▼

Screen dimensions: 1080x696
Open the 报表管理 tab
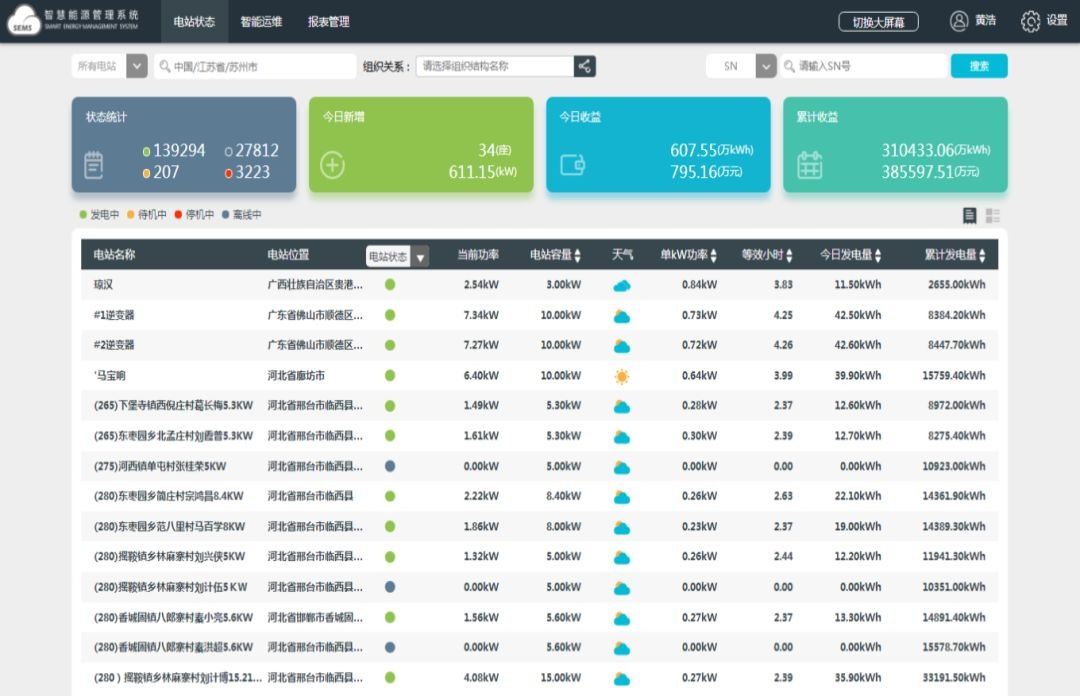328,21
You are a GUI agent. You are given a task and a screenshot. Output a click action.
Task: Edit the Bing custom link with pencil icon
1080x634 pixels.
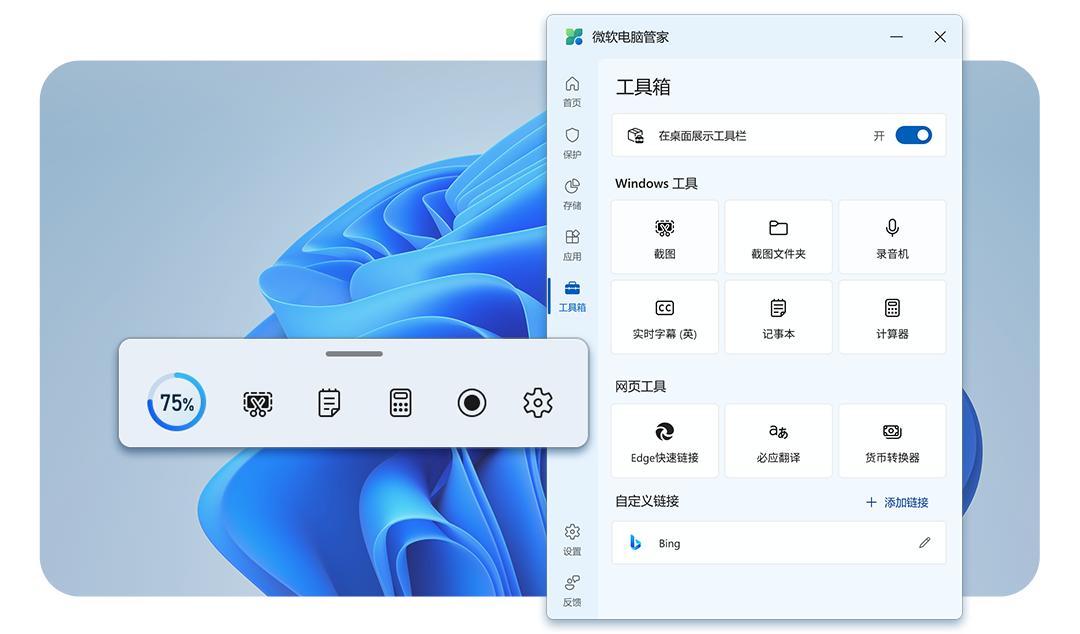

▲

## Action item
Print the records above again exactly. Leave out the images.

## Response for this exercise
Screen dimensions: 1080x696
Open the 报表管理 tab
328,21
You are a GUI agent. You are given a task and a screenshot. Output a click action.
Task: Edit the Bing custom link with pencil icon
1080x634 pixels.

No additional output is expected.